Pixel-coordinate grounding data:
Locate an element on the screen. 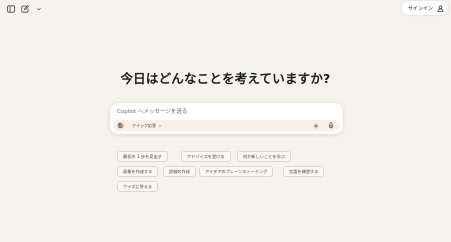 Image resolution: width=451 pixels, height=242 pixels. new-chat-icon is located at coordinates (24, 8).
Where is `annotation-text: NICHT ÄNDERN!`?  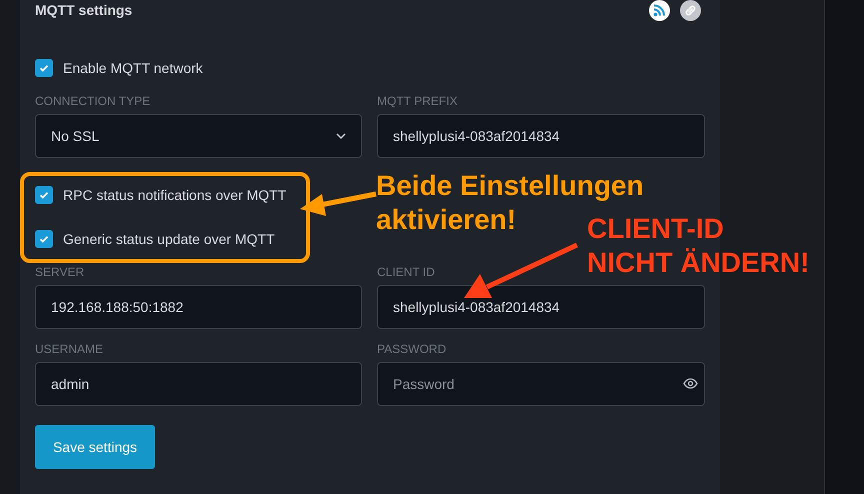 annotation-text: NICHT ÄNDERN! is located at coordinates (698, 263).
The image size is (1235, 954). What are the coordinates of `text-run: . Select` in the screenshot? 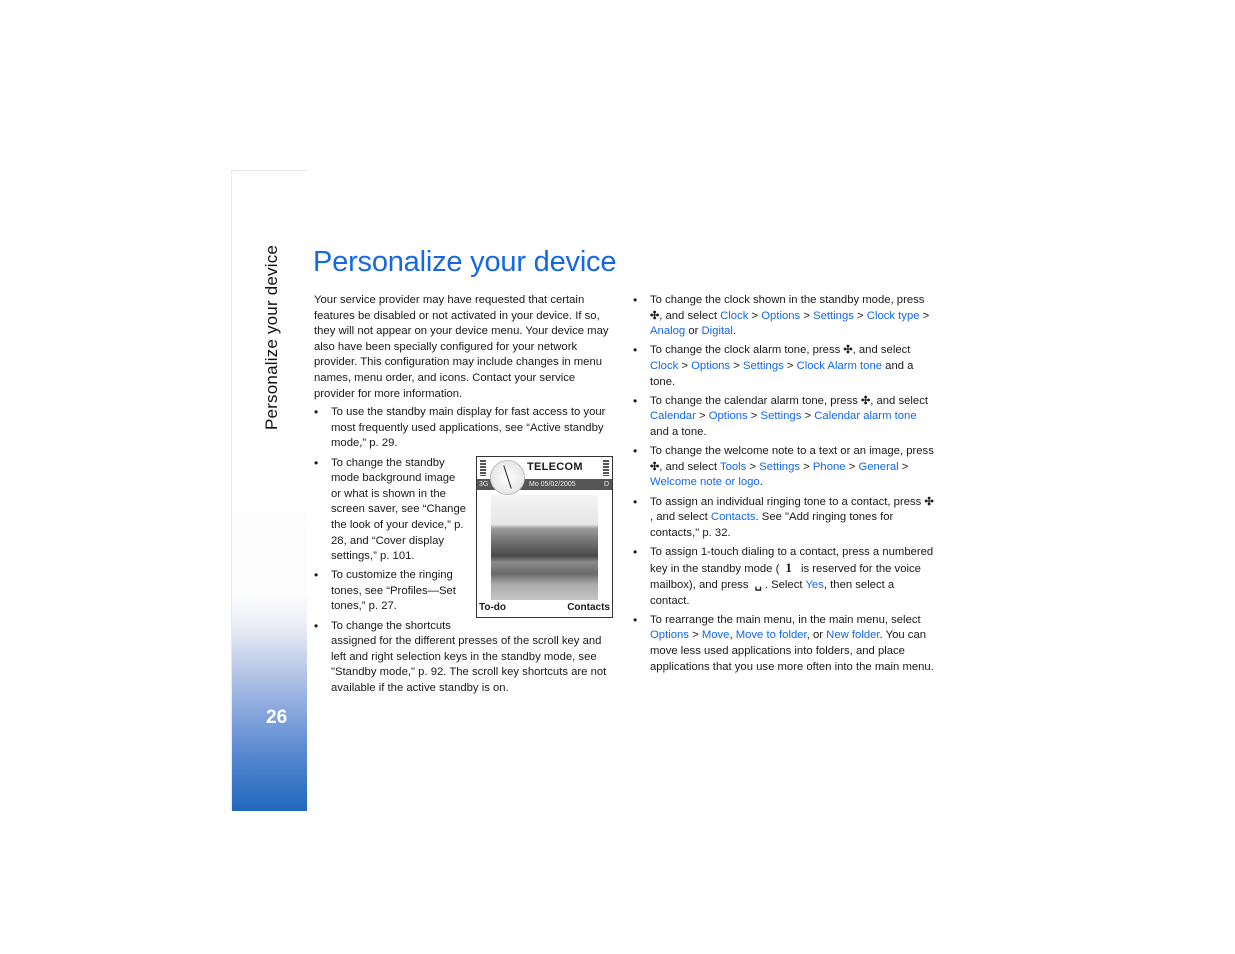 It's located at (785, 586).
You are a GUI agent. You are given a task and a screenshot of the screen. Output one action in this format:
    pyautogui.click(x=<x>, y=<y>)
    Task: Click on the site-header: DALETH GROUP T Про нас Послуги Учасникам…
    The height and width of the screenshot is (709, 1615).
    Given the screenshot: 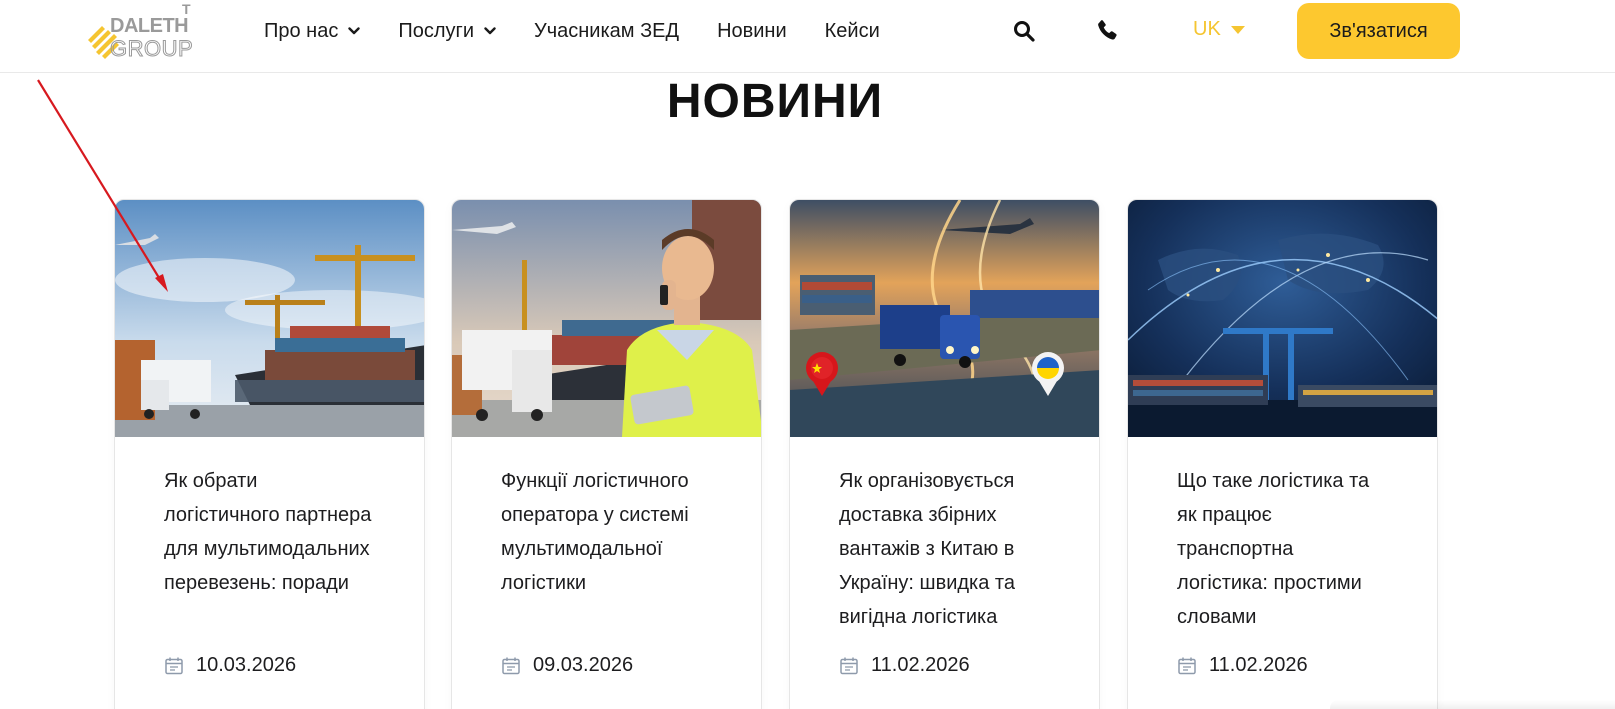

● WHAT THE TASK REQUIRES:
Please copy out, word for word, the rows from the line containing "You are a GUI" through the end of the rows. Leave the pictures out of your answer.

● RESULT OF THE TASK:
You are a GUI agent. You are given a task and a screenshot of the screen. Output one action in this format:
    pyautogui.click(x=<x>, y=<y>)
    Task: Click on the site-header: DALETH GROUP T Про нас Послуги Учасникам…
    The height and width of the screenshot is (709, 1615).
    Given the screenshot: 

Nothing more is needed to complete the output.